Tawarikh Nusantara - Kitab Kelima: Jantung Revolusi

Kingdenie
Chapter #13

Neraka di Jembatan Merah

Api adalah napas kota itu, dan jeritan adalah detak jantungnya. Setelah gelombang kejut dari ledakan artileri mereda, yang tersisa bagi Dirgantara hanyalah dengungan frekuensi tinggi di telinganya dan kekosongan yang menganga di tempat di mana Sariyah seharusnya berada.

Ia sendirian.

Kata itu terasa lebih dingin dan lebih tajam daripada serpihan logam yang menggores kulitnya.

Ia merangkak di antara puing-puing, setiap gerakan mengirimkan gelombang rasa sakit dari kakinya yang terluka dan kepalanya yang berdenyut. Namun, rasa sakit fisik itu tenggelam oleh badai yang mengamuk di dalam jiwanya. Ia telah gagal. Di momen paling krusial, ia gagal melindungi satu-satunya jangkar yang ia miliki di zaman ini.

Bayangan tubuh Sariyah yang terlempar oleh ledakan terus terputar di benaknya, sebuah siksaan tanpa akhir.

Apakah ia terluka?

Apakah ia terperangkap?

Ataukah …

Ia memaksa pikiran itu keluar. Menyerah pada keputusasaan adalah kalimat yang ada tiada di benaknya. Naluri seorang agen, yang ditempa oleh pengkhianatan dan kehilangan, mengambil alih.

Bertahan hidup.

Itulah satu-satunya perintah yang tersisa.

Bertahan hidup, temukan Sariyah, dan buat Sang Algojo membayar dengan harga yang tak terbayangkan.

Didorong oleh amarah yang dingin itu, ia mulai bergerak. Bukan menjauh dari pertempuran, melainkan menuju ke jantungnya.

Suara pertempuran terberat, gemuruh yang tak putus-putus dari senapan mesin dan ledakan granat, menariknya seperti ngengat ke arah api.

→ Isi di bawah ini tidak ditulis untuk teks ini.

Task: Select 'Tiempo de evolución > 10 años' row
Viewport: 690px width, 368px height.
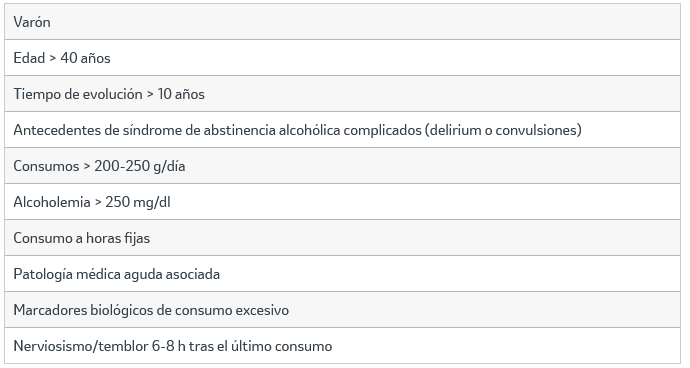Action: tap(342, 94)
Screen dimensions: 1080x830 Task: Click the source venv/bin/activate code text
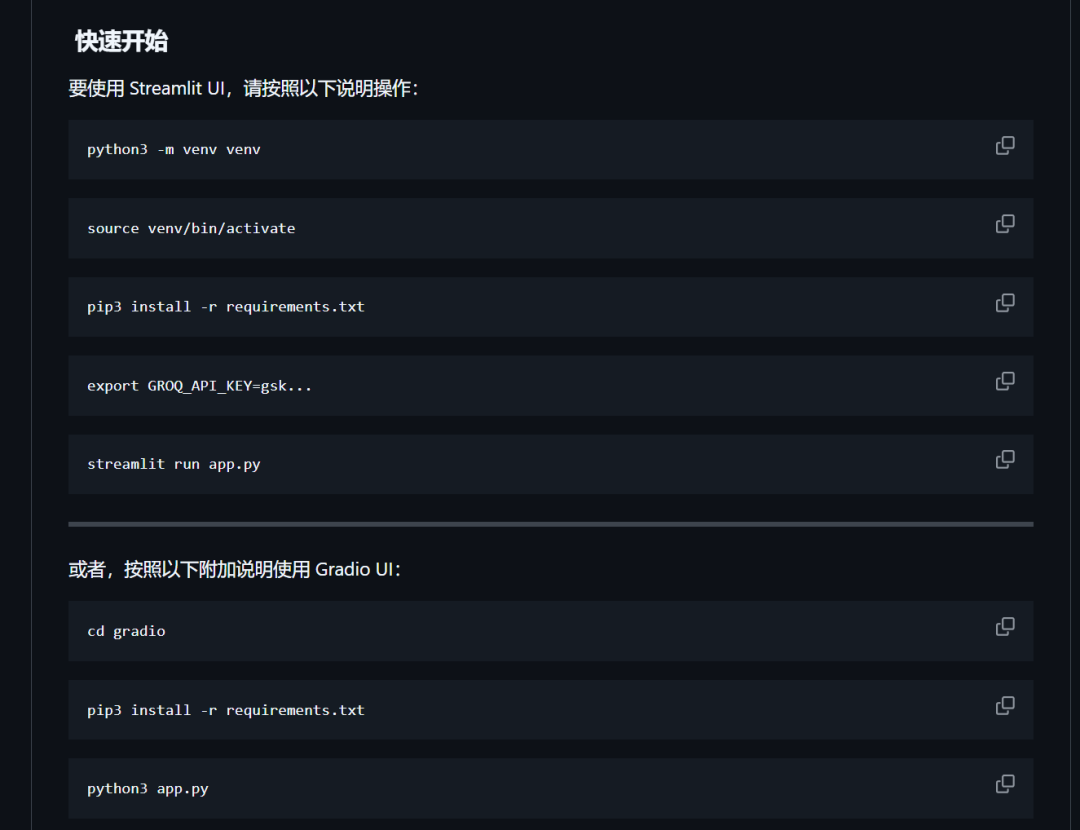point(191,228)
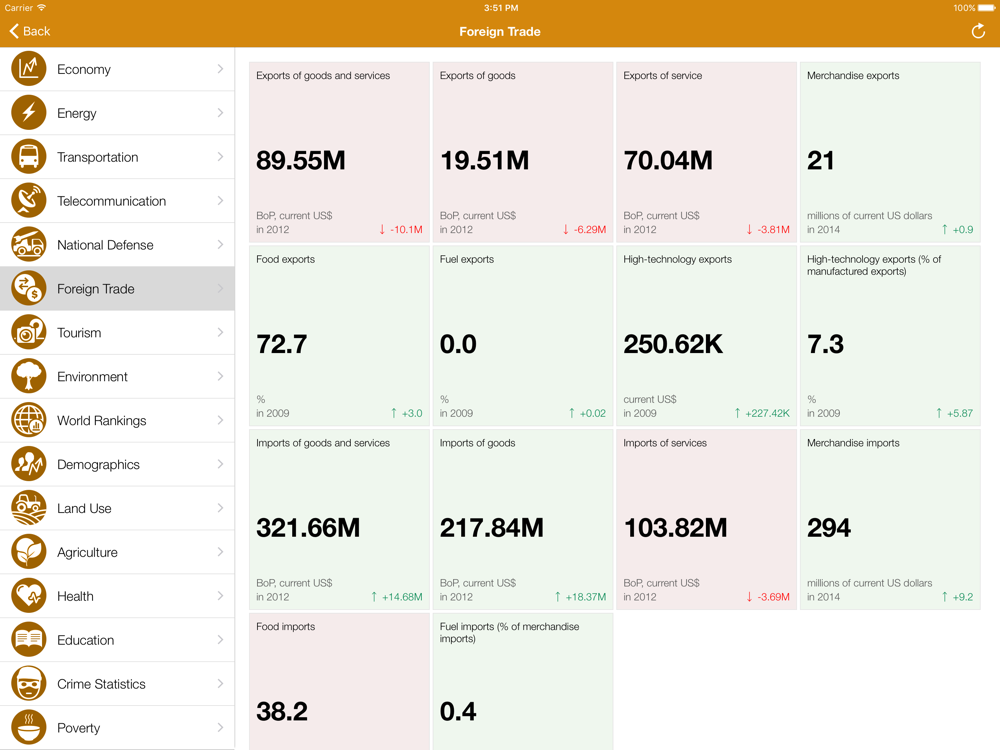Tap the Tourism camera icon
Screen dimensions: 1000x750
click(x=29, y=332)
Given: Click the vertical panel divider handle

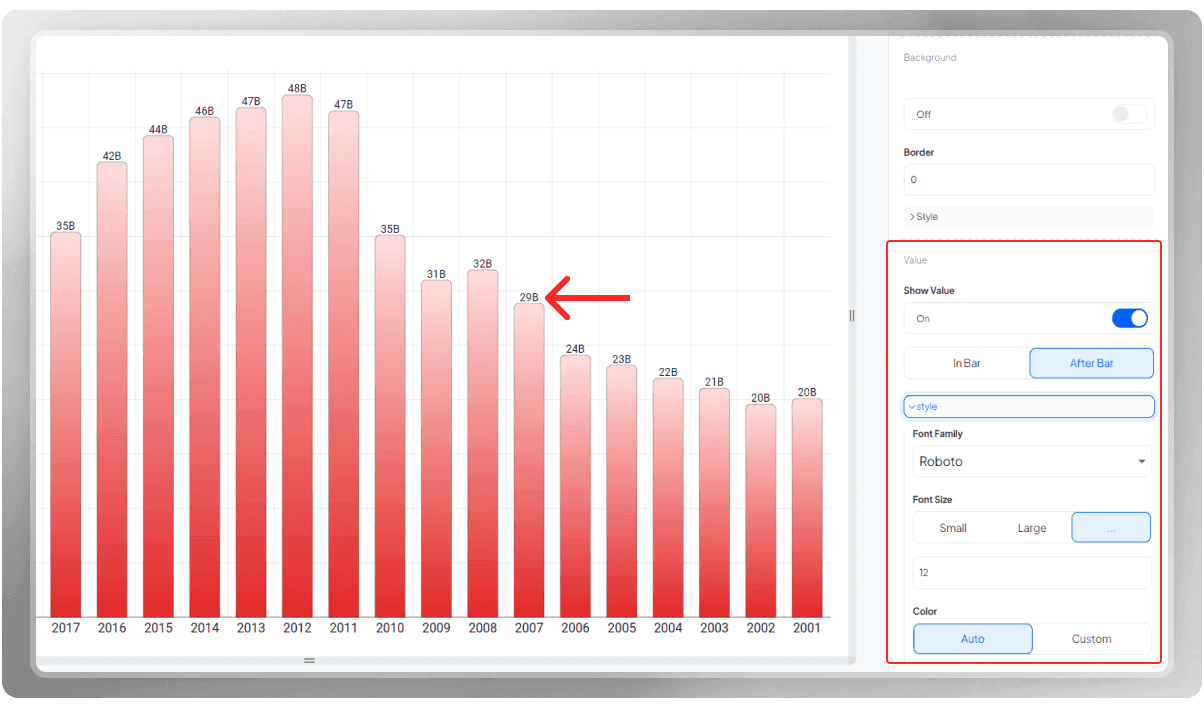Looking at the screenshot, I should coord(852,315).
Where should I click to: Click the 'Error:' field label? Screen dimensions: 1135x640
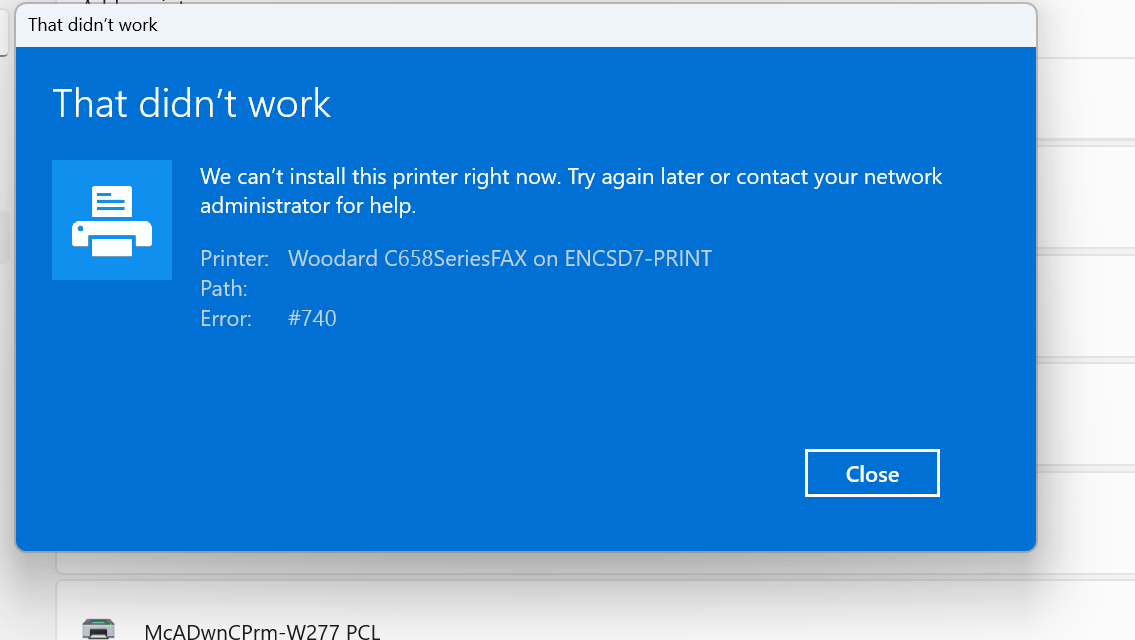pyautogui.click(x=226, y=319)
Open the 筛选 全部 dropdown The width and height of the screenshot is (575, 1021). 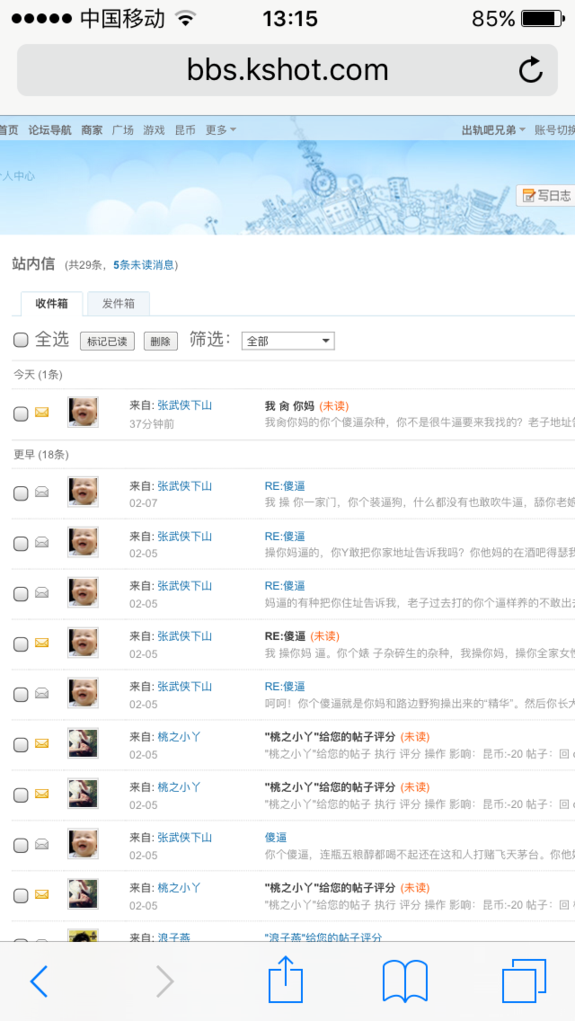tap(288, 341)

Di sanalah pusat gravitasi dari neraka ini.

Jembatan Merah.

Perjalanan singkat itu terasa seperti melintasi lingkaran-lingkaran neraka. Jalanan dipenuhi oleh mayat-mayat yang baru saja berjatuhan, tubuh-tubuh yang beberapa menit lalu masih dipenuhi oleh pekikan “Merdeka!” kini terbaring diam dalam pose-pose yang mengerikan. Sebuah trem yang terbakar berdiri miring di tengah jalan, kerangka bajanya yang menghitam tampak seperti tulang belulang seekor binatang purba. Dari jendela-jendela gedung di sekelilingnya, tembakan-tembakan balasan dari para pejuang menyalak sporadis, sebuah perlawanan putus asa dari sebuah kota yang menolak untuk mati.

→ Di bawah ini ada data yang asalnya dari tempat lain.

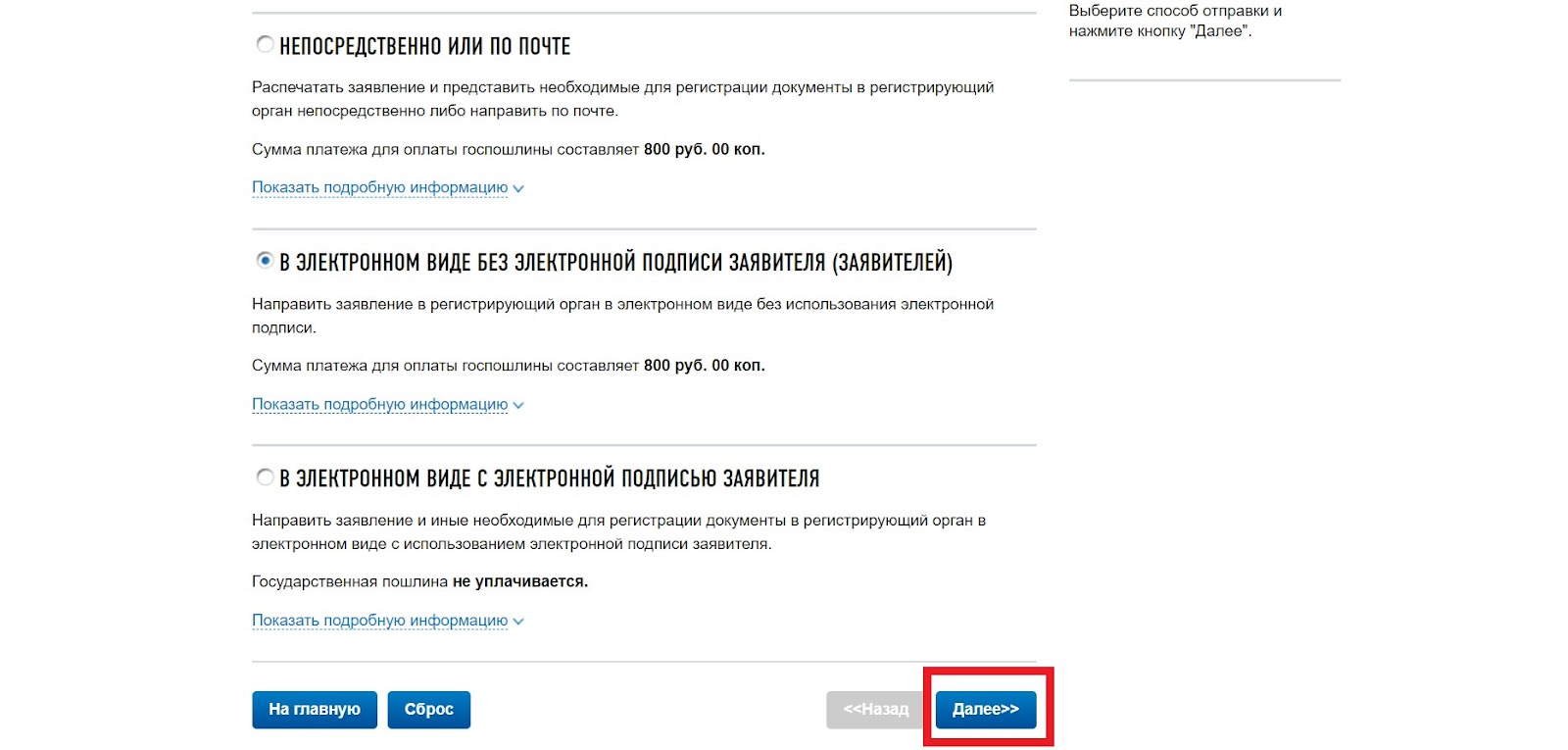This screenshot has width=1568, height=750.
Task: Click chevron arrow under postal submission section
Action: click(x=518, y=188)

Saat ia semakin dekat ke area jembatan, intensitas pertempuran meningkat secara eksponensial. Di sinilah garis depan yang sesungguhnya. Jembatan itu sendiri telah menjadi tanah tak bertuan, sebuah arena pembantaian di mana kedua belah pihak saling memuntahkan timah panas tanpa henti. Di sisi utara, pasukan Inggris dan Gurkha telah mendirikan sarang-sarang senapan mesin Bren dan Vickers di balik karung-karung pasir, menciptakan zona kematian yang nyaris tak tertembus.

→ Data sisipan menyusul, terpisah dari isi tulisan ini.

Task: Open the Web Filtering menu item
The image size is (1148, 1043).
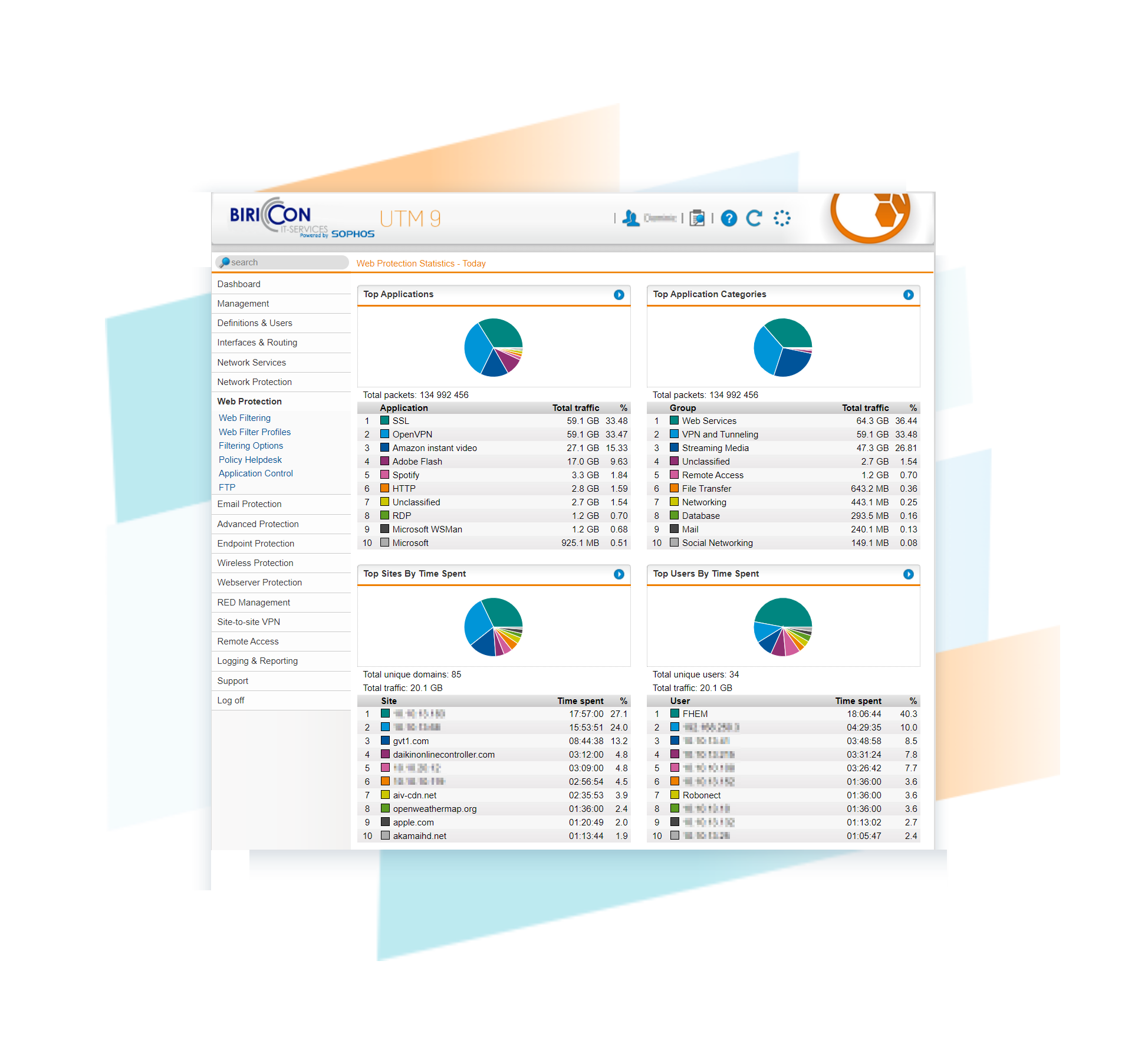Action: tap(247, 419)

Di sisi selatan, arek-arek Suroboyo bertahan dengan keberanian yang nyaris gila. Mereka berlindung di balik barikade-barikade yang terbuat dari apa saja. Mobil-mobil yang hangus, tiang-tiang listrik yang roboh, bahkan tumpukan mayat rekan mereka sendiri.

Dirgantara terpaksa merunduk di balik sisa-sisa sebuah dinding saat rentetan peluru dari senapan mesin menyapu jalanan di depannya, mengoyak aspal dan mengirimkan percikan api ke udara. Ia terperangkap.

Di kanannya, sebuah tank Stuart bergerak maju perlahan, meriam utamanya menyalak dan menghancurkan sebuah pos pertahanan pejuang di lantai dua sebuah gedung.